Description of the task: Restate every line below word for word, but drop each picture.

Material to process:
+ + + + +
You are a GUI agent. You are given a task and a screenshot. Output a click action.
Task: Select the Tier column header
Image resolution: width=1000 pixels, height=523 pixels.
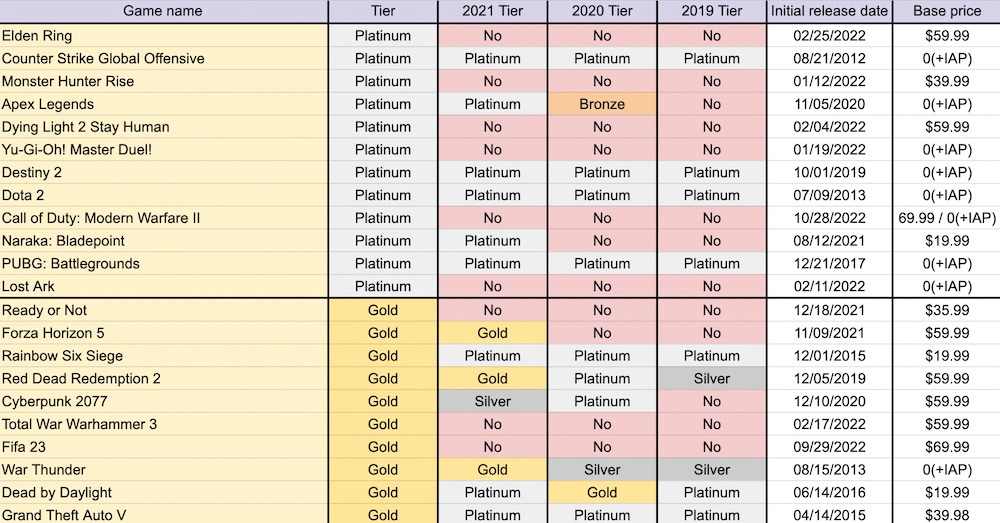point(382,11)
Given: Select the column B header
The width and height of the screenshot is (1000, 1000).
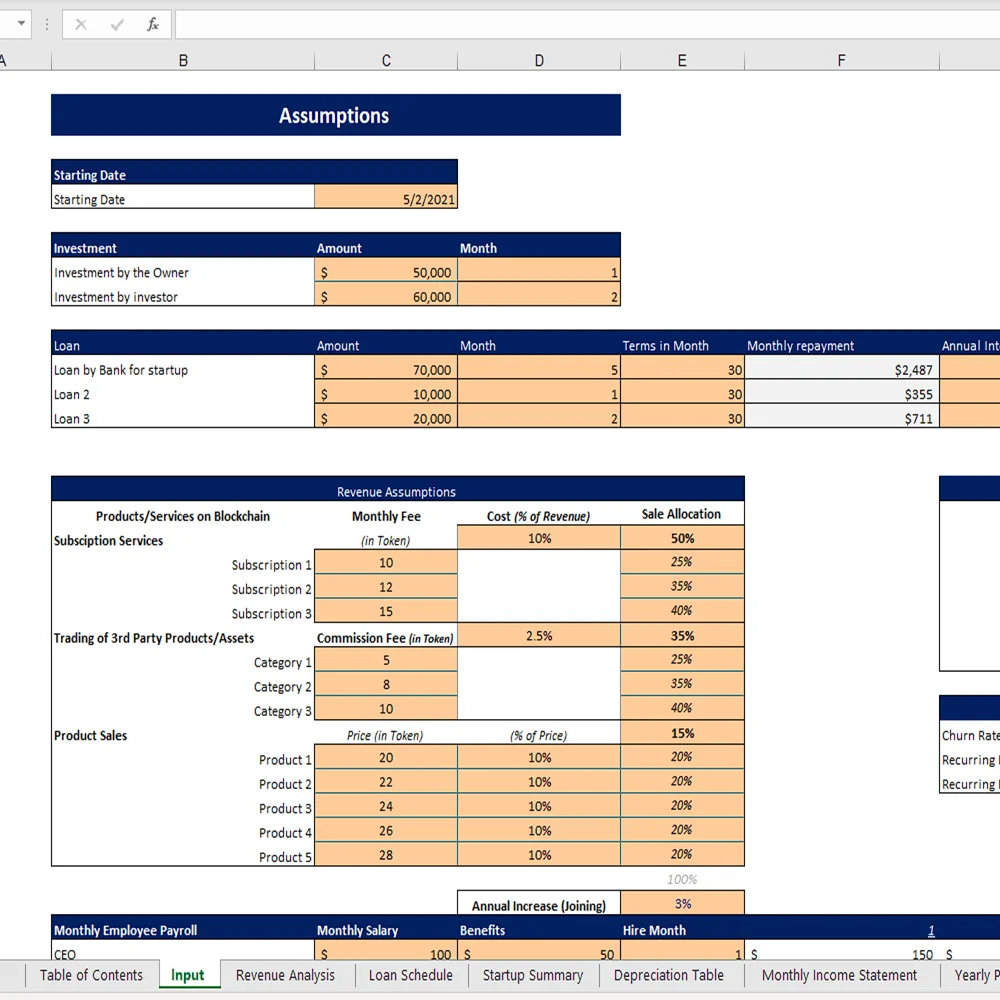Looking at the screenshot, I should pyautogui.click(x=182, y=60).
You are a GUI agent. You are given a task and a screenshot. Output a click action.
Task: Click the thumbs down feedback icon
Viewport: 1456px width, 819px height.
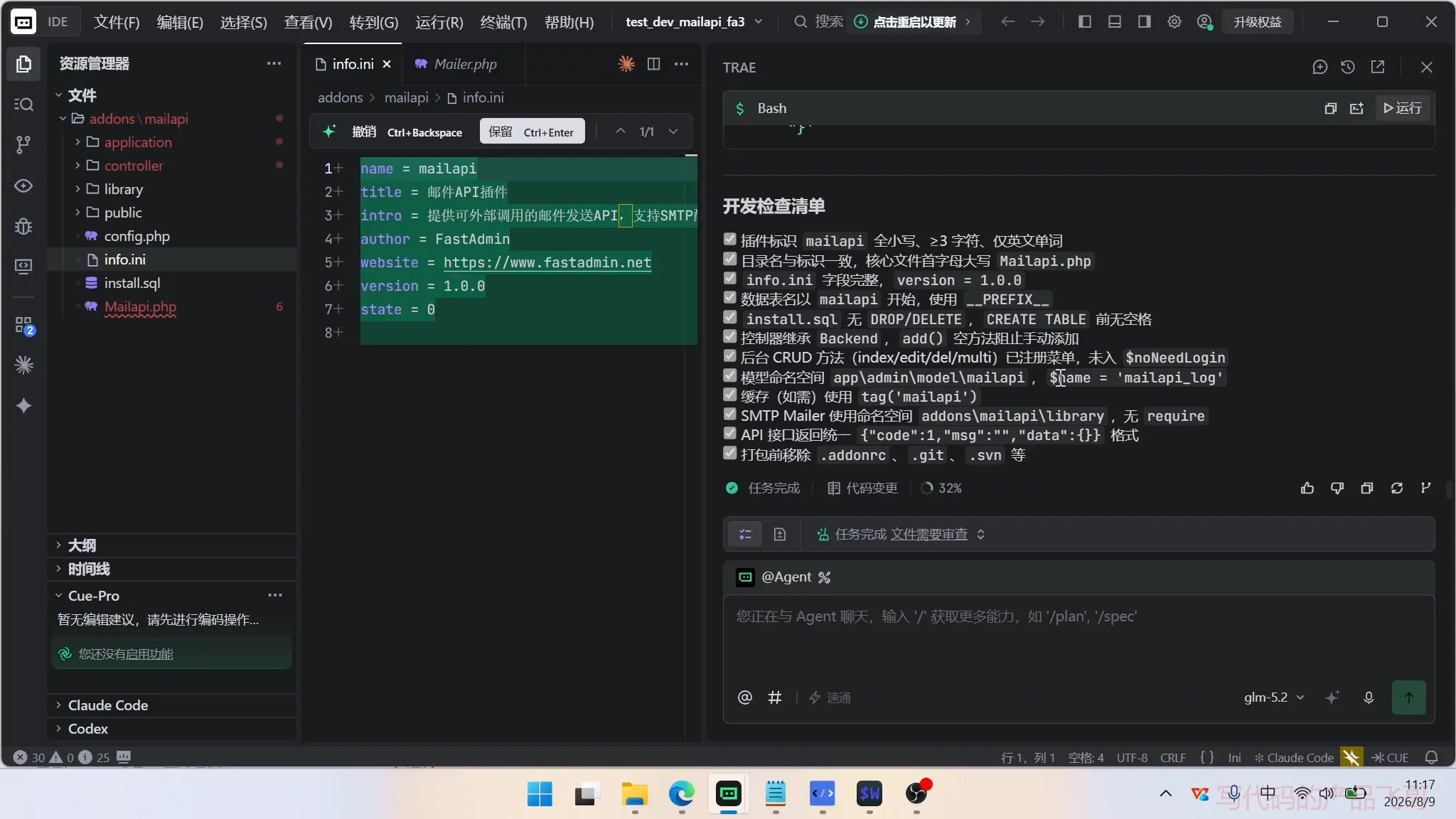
+ + + + +
Final answer:
You are a GUI agent. You are given a task and a screenshot. Output a click action.
Task: Select the Tier column header
Image resolution: width=1000 pixels, height=523 pixels.
point(382,11)
Given: Select the column B header
The width and height of the screenshot is (1000, 1000).
Looking at the screenshot, I should pyautogui.click(x=182, y=60).
You are a GUI agent. You are given a task and a screenshot. Output a click action.
Task: Click the thumbs down feedback icon
Viewport: 1456px width, 819px height.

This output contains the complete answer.